The output should consist solely of the line containing "The image size is (545, 499)." and the lines that follow it through the end of the data below.

>>>>

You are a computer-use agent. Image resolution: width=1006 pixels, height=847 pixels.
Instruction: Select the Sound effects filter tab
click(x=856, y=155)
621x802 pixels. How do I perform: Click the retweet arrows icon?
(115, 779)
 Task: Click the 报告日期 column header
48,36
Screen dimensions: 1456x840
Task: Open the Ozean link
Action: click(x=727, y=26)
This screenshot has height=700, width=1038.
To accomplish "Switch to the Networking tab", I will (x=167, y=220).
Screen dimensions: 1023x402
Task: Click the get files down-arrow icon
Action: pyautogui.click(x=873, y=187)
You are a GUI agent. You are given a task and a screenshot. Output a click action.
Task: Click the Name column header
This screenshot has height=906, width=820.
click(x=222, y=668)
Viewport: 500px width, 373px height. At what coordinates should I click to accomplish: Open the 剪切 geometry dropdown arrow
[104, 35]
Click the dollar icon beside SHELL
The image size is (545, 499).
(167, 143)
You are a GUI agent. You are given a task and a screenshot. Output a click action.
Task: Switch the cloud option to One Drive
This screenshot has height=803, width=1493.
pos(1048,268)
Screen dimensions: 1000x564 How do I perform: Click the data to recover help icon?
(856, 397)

<<<<

> [Answer box]
The image size is (545, 499).
(167, 143)
You are a GUI agent. You are given a task and a screenshot. Output a click action.
Task: Switch the cloud option to One Drive
This screenshot has height=803, width=1493.
pos(1048,268)
Screen dimensions: 1000x564 How do I perform: Click the data to recover help icon?
(856, 397)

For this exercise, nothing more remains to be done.